TensorFlow (Keras API + Custom Loop)

Python
import tensorflow as tf
from tensorflow.keras import optimizers, losses

# Initialize training components
device = '/GPU:0' if tf.config.list_physical_devices('GPU') else '/CPU:0'
model = FeedForwardNet(784, 256, 10)
model.build(input_shape=(None, 784))
loss_fn = losses.SparseCategoricalCrossentropy()
optimizer = optimizers.Adam(learning_rate=1e-3)
num_epochs = 5

# Training loop
for epoch in range(num_epochs):
    running_loss = 0.0
    correct = 0
    total = 0

    for inputs, labels in train_dataset:
        with tf.GradientTape() as tape:
            # Forward pass
            outputs = model(inputs, training=True)
            loss = loss_fn(labels, outputs)
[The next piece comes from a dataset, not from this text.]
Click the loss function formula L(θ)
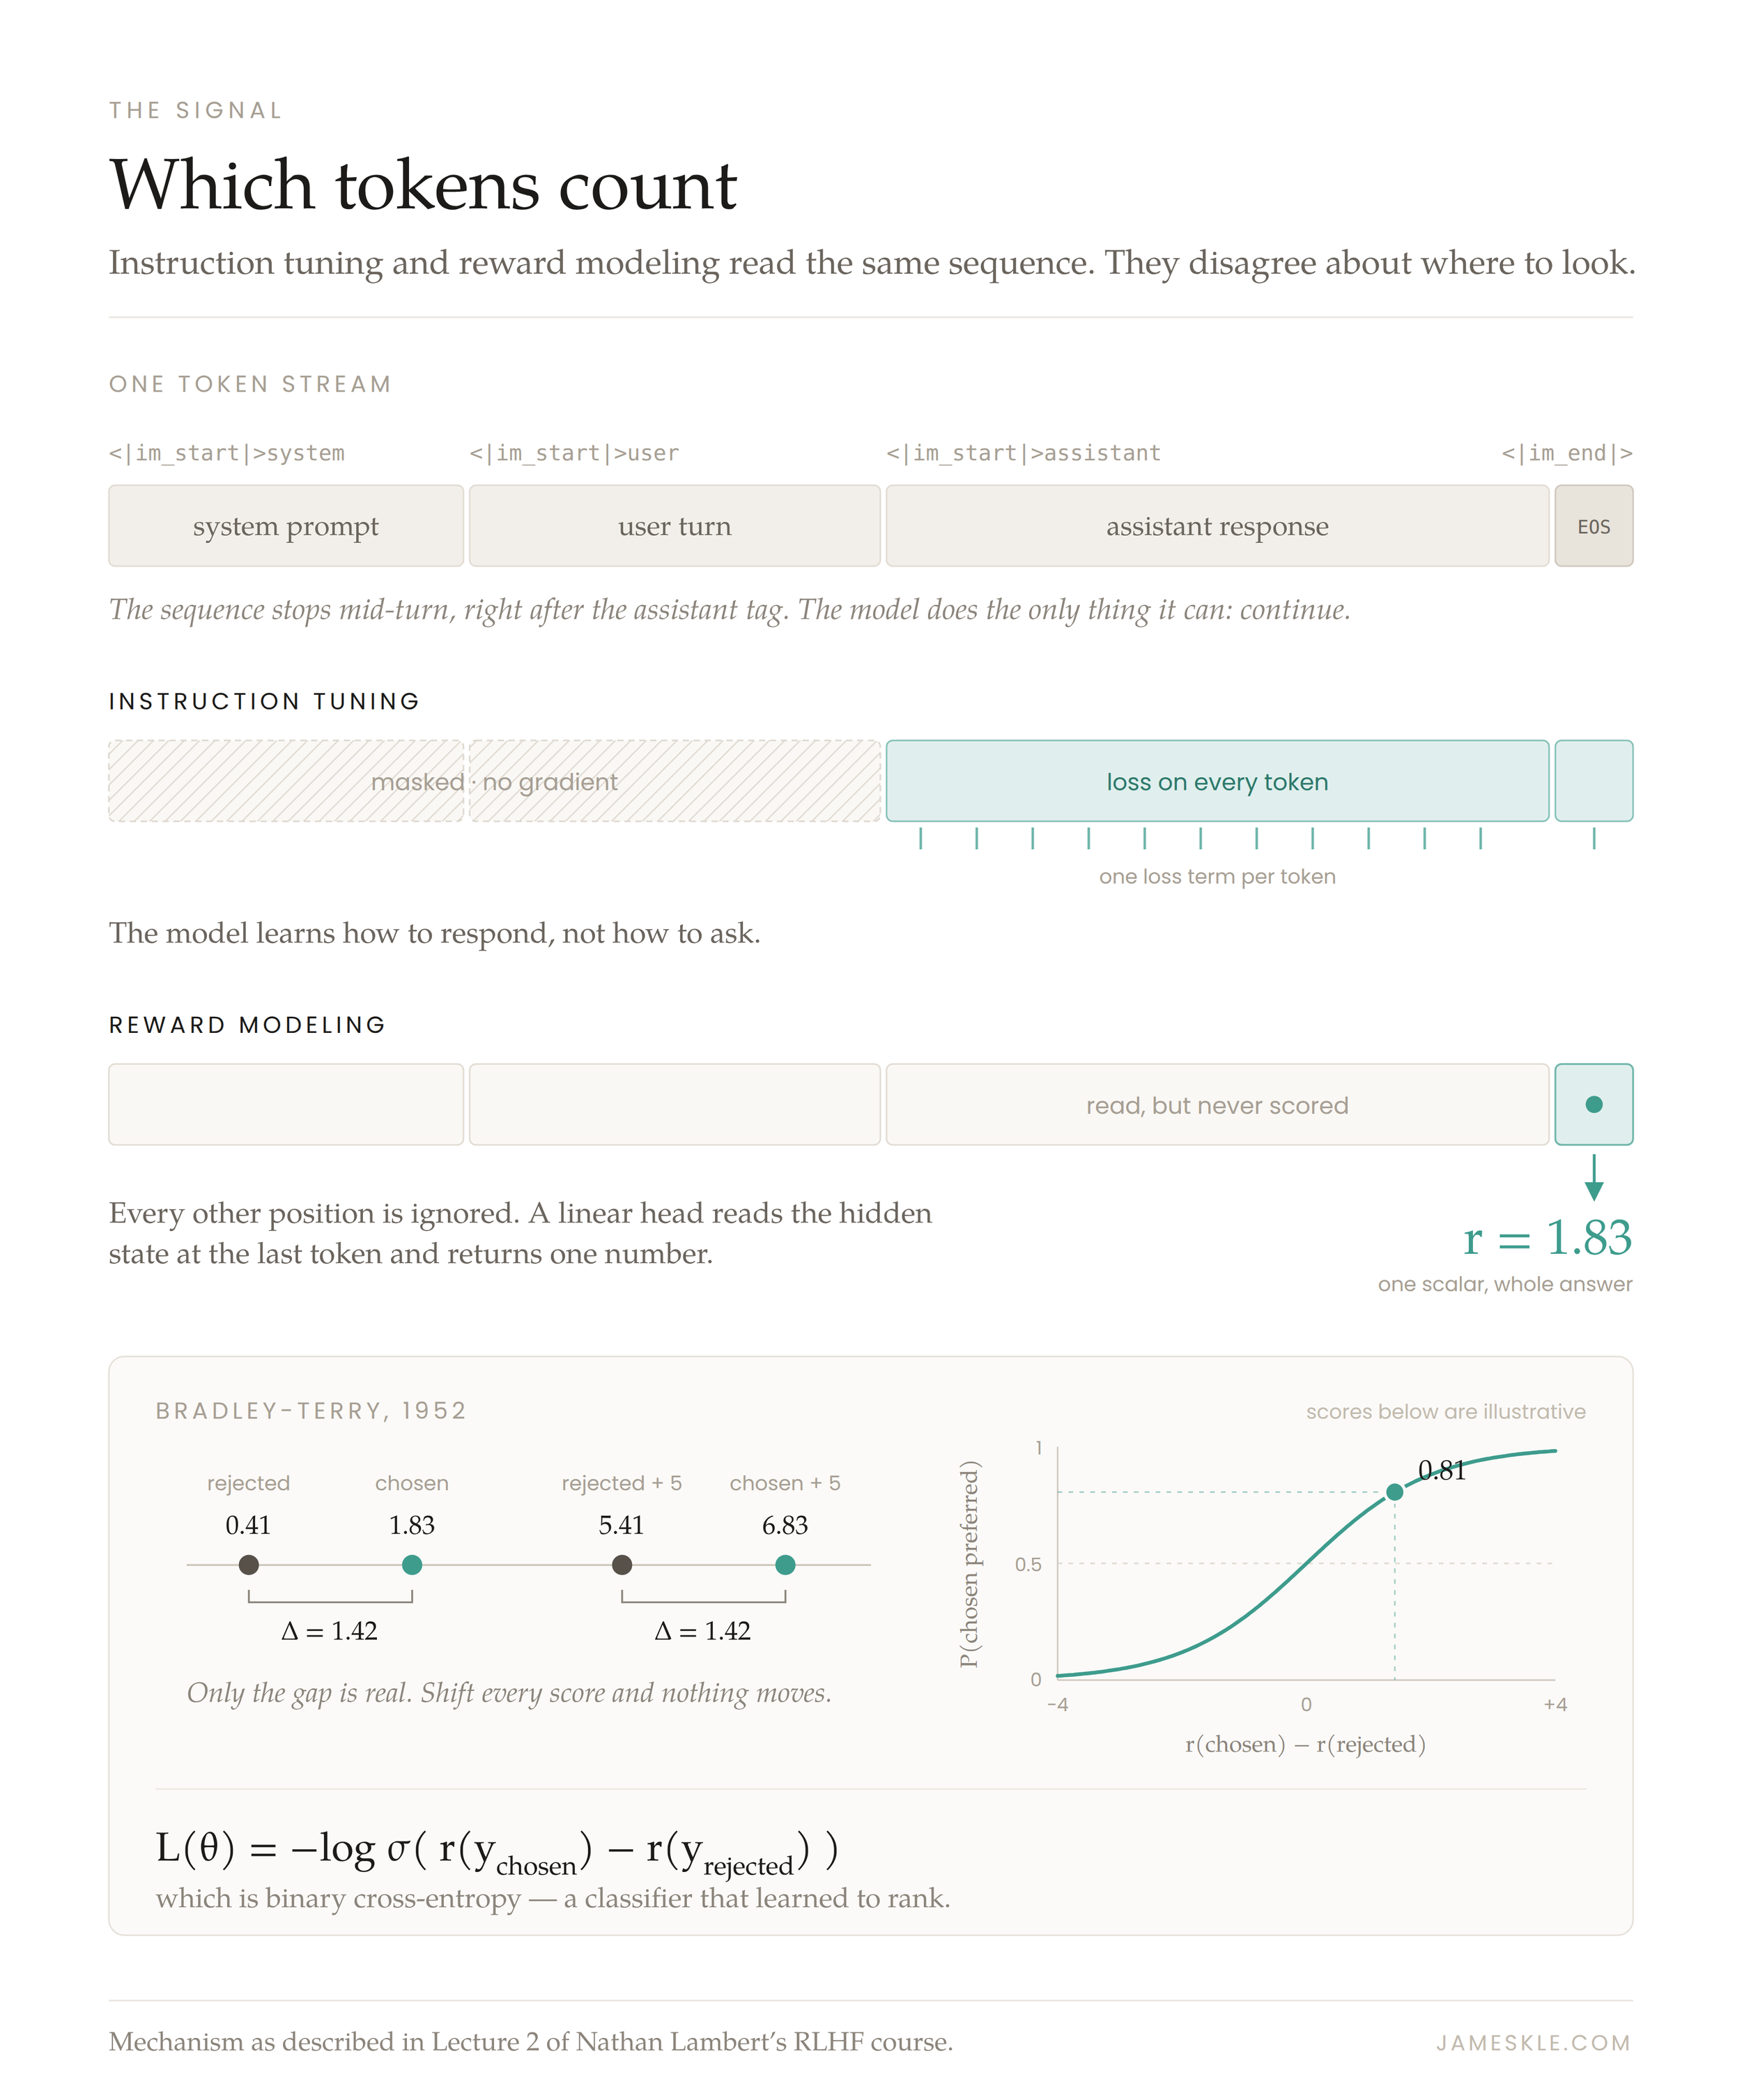1742x2100 pixels. pos(497,1851)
        # Backward and optimize
        gradients = tape.gradient(loss, model.trainable_variables)
        optimizer.apply_gradients(zip(gradients, model.trainable_variables))

        # Track stats
        running_loss += loss * tf.cast(tf.shape(inputs)[0], tf.float32)
        _, predicted = tf.math.top_k(outputs, k=1)
        predicted = tf.squeeze(predicted, axis=1)
        correct += tf.math.reduce_sum(tf.cast(tf.equal(predicted, labels), tf.float32))
        total += tf.cast(tf.shape(inputs)[0], tf.float32)

    epoch_loss = running_loss / len(x_train)
    epoch_acc = 100 * correct / total
    print(f"Epoch {epoch+1}/{num_epochs} | Loss: {epoch_loss:.3f} | Accuracy: {epoch_acc:.2f}%")

# Evaluation
model.eval()
test_correct = 0
test_total = 0
for inputs, labels in test_dataset:
    outputs = model(inputs, training=False)
    _, predicted = tf.math.top_k(outputs, k=1)
    predicted = tf.squeeze(predicted, axis=1)
    test_correct += tf.math.reduce_sum(tf.cast(tf.equal(predicted, labels), tf.float32))
    test_total += tf.cast(tf.shape(inputs)[0], tf.float32)
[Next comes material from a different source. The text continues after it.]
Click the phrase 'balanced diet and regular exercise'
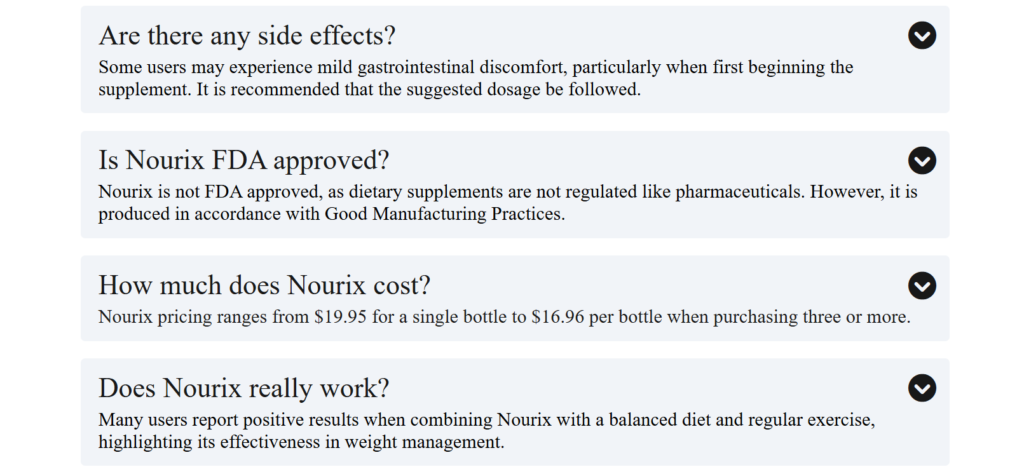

test_acc = 100 * test_correct / test_total
print(f"Test Accuracy: {test_acc:.2f}%")

Key Differences:

  • PyTorch uses explicit model.train()/model.eval() and torch.no_grad() context manager; TensorFlow uses training flag in call()
  • PyTorch accumulates gradients in backward(); TensorFlow uses tf.GradientTape() context manager to record operations
  • PyTorch optimizer uses step() after zeroing gradients; TensorFlow optimizer uses apply_gradients() with gradient list
  • PyTorch stats tracking uses Python variables; TensorFlow uses tf.Tensor operations for GPU acceleration

4. Mixed Precision Training

PyTorch Implementation

PyTorch uses the torch.cuda.amp (Automatic Mixed Precision) module to prevent gradient underflow through scaling loss.

Python
from torch.cuda.amp import autocast, GradScaler

# 1. Initialize the GradScaler
scaler = GradScaler()

for epoch in range(num_epochs):
    for inputs, labels in train_loader:
        inputs, labels = inputs.to(device), labels.to(device)

        optimizer.zero_grad()

        # 2. Use autocast context manager for the forward pass
        with autocast():
            outputs = model(inputs)
            loss = criterion(outputs, labels)
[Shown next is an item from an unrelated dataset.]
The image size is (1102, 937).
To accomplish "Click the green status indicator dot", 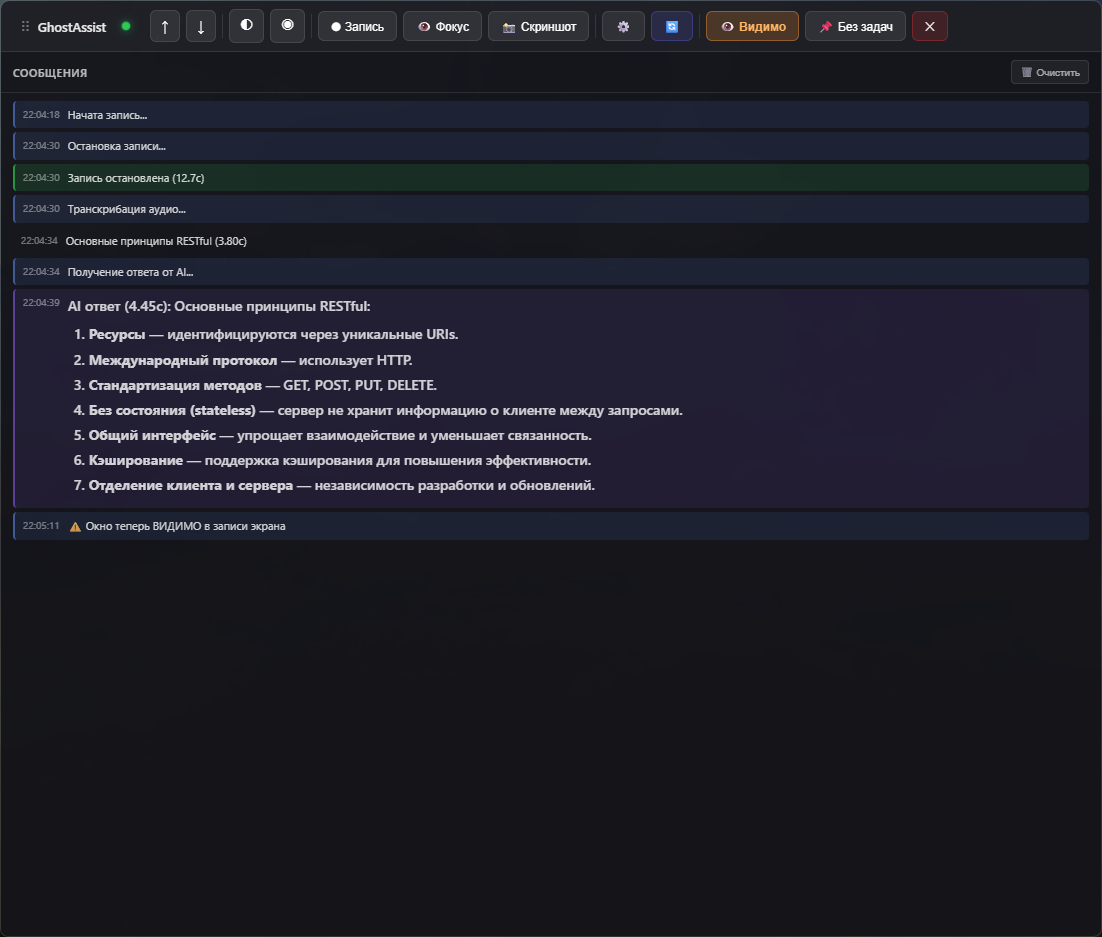I will tap(126, 27).
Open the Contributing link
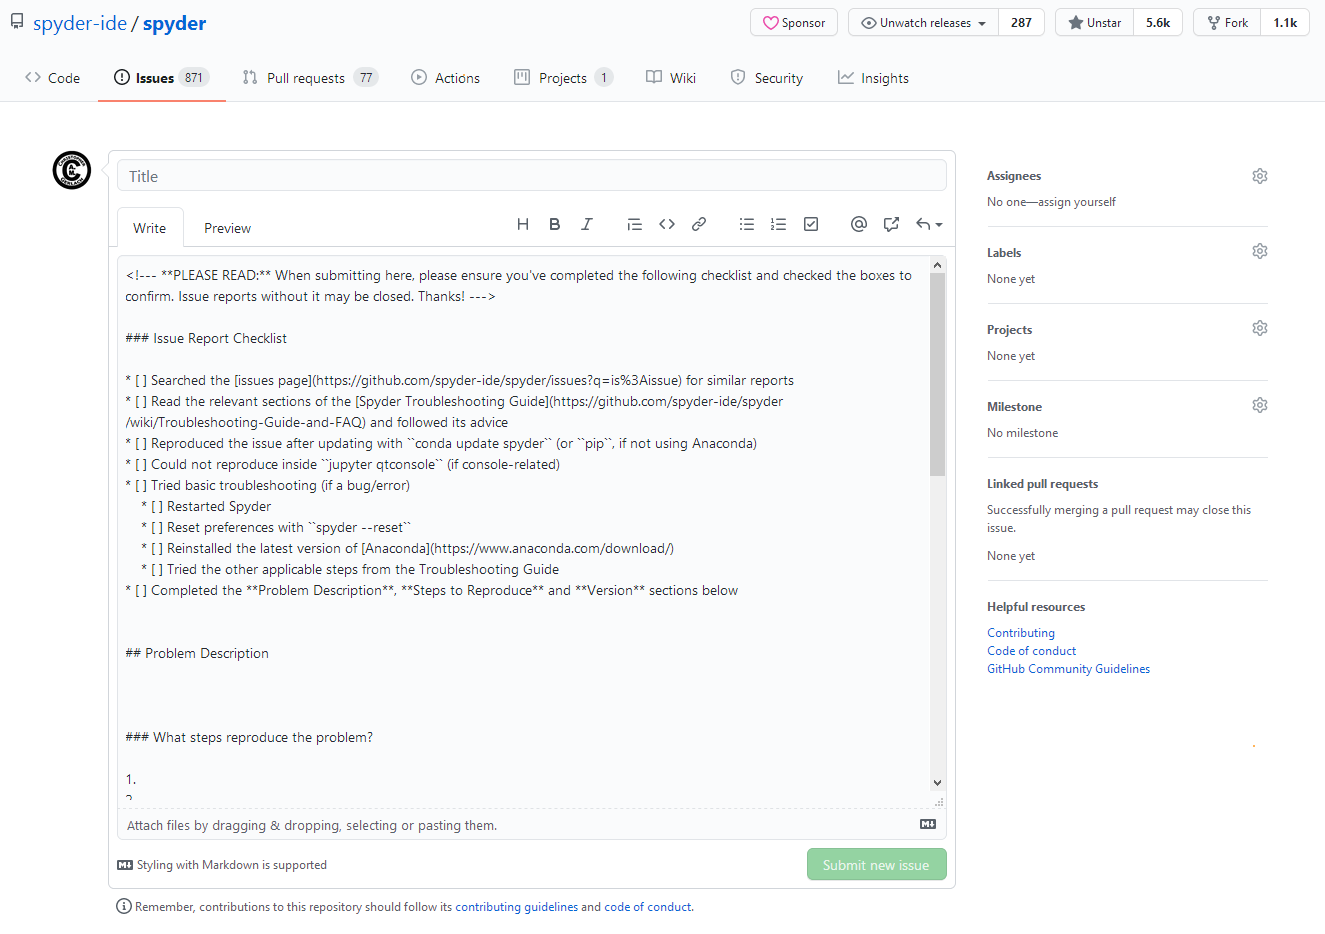Screen dimensions: 1325x934 point(1020,632)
        # 3. Scale the loss and backpropagate
        scaler.scale(loss).backward()
        scaler.step(optimizer)

        # 4. Update the scale factor for the next iteration
        scaler.update()

TensorFlow Implementation

The mixed-precision configuration of TensorFlow is usually set globally before the model is built.

Python
# Configure the policy before building the model
# 1. Configure the global policy before model instantiation
# This tells Keras to use mixed precision (FP16 storage with FP32 compute)
policy = tf.keras.mixed_precision.Policy('mixed_float16')
tf.keras.mixed_precision.set_global_policy(policy)

# --- Model Definition (Unchanged) ---
# The model definition remains exactly the same
# Keras automatically casts layers to float16 where appropriate
model = FeedForwardNet(784, 256, 10)
model.build(input_shape=(None, 784))

# --- Training Loop (Unchanged) ---
# The training loop logic remains the same
# However, under the hood, it's now using mixed precision
# This provides a speedup without requiring code changes in the loop
optimizer = tf.keras.optimizers.Adam()

5. Model Persistence

PyTorch tends to save the state dictionary (with high flexibility), while TensorFlow tends to save the entire computational graph (deploymental-friendly)

PyTorch:

Python
import torch
import torch.nn as nn

# --- Saving ---
# Option 1: Recommended (Saves only weights)
torch.save(model.state_dict(), 'model_weights.pth')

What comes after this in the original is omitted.